**Written problem:** Filter the entries below, copying each line that contains the word "perform". Case counts.

**Recorded information:**

<<<<

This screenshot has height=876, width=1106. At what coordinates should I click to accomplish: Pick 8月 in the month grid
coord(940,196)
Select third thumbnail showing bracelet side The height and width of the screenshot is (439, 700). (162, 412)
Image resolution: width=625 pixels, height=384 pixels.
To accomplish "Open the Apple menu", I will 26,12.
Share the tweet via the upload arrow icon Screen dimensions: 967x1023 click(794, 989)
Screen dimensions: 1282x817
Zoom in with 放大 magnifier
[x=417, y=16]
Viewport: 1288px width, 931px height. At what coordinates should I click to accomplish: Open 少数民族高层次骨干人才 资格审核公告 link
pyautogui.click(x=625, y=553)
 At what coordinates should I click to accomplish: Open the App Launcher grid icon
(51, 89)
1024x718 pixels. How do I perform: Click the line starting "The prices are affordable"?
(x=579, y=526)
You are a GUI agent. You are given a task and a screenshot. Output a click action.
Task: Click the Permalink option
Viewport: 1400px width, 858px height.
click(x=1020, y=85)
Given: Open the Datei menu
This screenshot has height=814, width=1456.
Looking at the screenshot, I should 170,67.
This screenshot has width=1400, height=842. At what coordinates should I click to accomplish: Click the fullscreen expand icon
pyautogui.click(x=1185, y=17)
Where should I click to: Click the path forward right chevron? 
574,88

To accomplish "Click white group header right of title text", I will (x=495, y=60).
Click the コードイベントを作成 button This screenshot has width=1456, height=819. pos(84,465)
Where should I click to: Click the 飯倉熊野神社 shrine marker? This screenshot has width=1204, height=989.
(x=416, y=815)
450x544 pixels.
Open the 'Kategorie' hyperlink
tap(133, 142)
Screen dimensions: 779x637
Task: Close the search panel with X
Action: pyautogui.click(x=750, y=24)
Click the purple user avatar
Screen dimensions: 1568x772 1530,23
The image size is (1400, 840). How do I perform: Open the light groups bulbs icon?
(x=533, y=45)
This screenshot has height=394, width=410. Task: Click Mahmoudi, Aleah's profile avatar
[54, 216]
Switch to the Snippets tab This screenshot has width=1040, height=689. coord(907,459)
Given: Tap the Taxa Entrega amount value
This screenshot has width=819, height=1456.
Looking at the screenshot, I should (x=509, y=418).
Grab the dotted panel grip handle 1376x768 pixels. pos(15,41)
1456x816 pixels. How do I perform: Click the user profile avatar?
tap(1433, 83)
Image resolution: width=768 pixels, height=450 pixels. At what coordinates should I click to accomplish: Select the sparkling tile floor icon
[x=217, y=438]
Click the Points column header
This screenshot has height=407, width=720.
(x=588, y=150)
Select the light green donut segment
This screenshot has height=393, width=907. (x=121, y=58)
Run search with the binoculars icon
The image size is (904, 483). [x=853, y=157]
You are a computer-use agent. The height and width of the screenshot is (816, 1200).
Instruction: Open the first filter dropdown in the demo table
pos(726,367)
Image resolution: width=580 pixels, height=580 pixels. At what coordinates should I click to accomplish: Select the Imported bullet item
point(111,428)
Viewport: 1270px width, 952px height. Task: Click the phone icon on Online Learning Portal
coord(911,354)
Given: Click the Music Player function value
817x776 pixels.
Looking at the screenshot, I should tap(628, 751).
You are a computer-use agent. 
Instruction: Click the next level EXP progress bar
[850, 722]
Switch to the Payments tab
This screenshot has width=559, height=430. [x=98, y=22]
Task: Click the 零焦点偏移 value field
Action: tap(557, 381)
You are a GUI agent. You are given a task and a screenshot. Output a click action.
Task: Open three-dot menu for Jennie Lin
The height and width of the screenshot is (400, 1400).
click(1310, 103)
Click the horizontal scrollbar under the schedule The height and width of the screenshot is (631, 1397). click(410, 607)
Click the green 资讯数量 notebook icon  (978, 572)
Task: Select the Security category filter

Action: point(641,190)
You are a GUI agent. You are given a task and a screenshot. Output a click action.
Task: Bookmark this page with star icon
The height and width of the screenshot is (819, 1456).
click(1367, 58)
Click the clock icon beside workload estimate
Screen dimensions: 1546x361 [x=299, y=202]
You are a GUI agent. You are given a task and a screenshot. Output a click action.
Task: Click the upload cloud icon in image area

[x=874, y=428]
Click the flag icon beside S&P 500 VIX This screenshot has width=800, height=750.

>>>>

**Correct result:**
1024x718 pixels. How do I perform: Click the line starting "The prices are affordable"?
The image size is (1400, 840). How do I perform: Open the light groups bulbs icon?
1456x816 pixels. How do I perform: Click the user profile avatar?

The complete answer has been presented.